**About this task**.
Summarize the article about a former ER nurse and the 2017 to 2018 flu season in two sentences.

**Document section**.
In the ER

April 19, 2018


Photo Credit: Madelyn Willouhby

Cinthia Holland, a former ER nurse, poses for a photo. During her experience in the ER, she treated many patients with flu-like symptoms.

Many sick patients crowded the hallways in the emergency room where Cinthia Holland worked because all the other rooms had already been taken. The staff was forced to move patients to chairs because all of their stretchers were in use and more people were still rushing in. The nurses and doctors scrambled to treat the ever growing number of patients that their resources could not keep up with. The vast majority of their patients had been hit with the same symptoms: coughing, a fever, and difficulty breathing.

During this flu season, the emergency room where Cinthia worked was often crowded with patients with flu-like symptoms.

“If I could compare, it would look like a battlefield,” Holland said.

Cinthia was an emergency room nurse for five years but now works in a Mobile Stroke Treatment Unit. She lives in Jersey City and has found that her area has also been dramatically affected by this flu season.

During her experience in the ER and as a nurse, she has seen many bad flu seasons that follow the same pattern each November. She sees the same rapid inflow of patients with flu-like symptoms and the fear that emerges because of it. However, Cinthia believes that the 2017 to 2018 flu season was one of the worst she has ever seen.

In order to protect the nurses in Cinthia’s hospital, the staff is required to receive the flu vaccine each season. Cinthia believes that the flu vaccine is important as an extra step to prevent the flu, especially for younger and older people. However, the issue with the vaccine is that it uses the virus from the previous flu season, which may not always protect the recipient. Despite this, Cinthia thinks it is a good precaution to take.

**Recorded information**.
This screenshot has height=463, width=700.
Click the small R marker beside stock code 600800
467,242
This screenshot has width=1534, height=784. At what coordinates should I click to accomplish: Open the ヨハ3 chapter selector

**Result for this exercise**.
Cinthia Holland, who spent five years as an emergency room nurse and now works in a Mobile Stroke Treatment Unit, describes an ER so crowded with flu-symptom patients that they filled the hallways and were moved to chairs. She believes the 2017 to 2018 flu season was one of the worst she has seen, and although her hospital's required flu vaccine uses the previous season's virus and may not always protect, she considers it a good precaution, especially for younger and older people.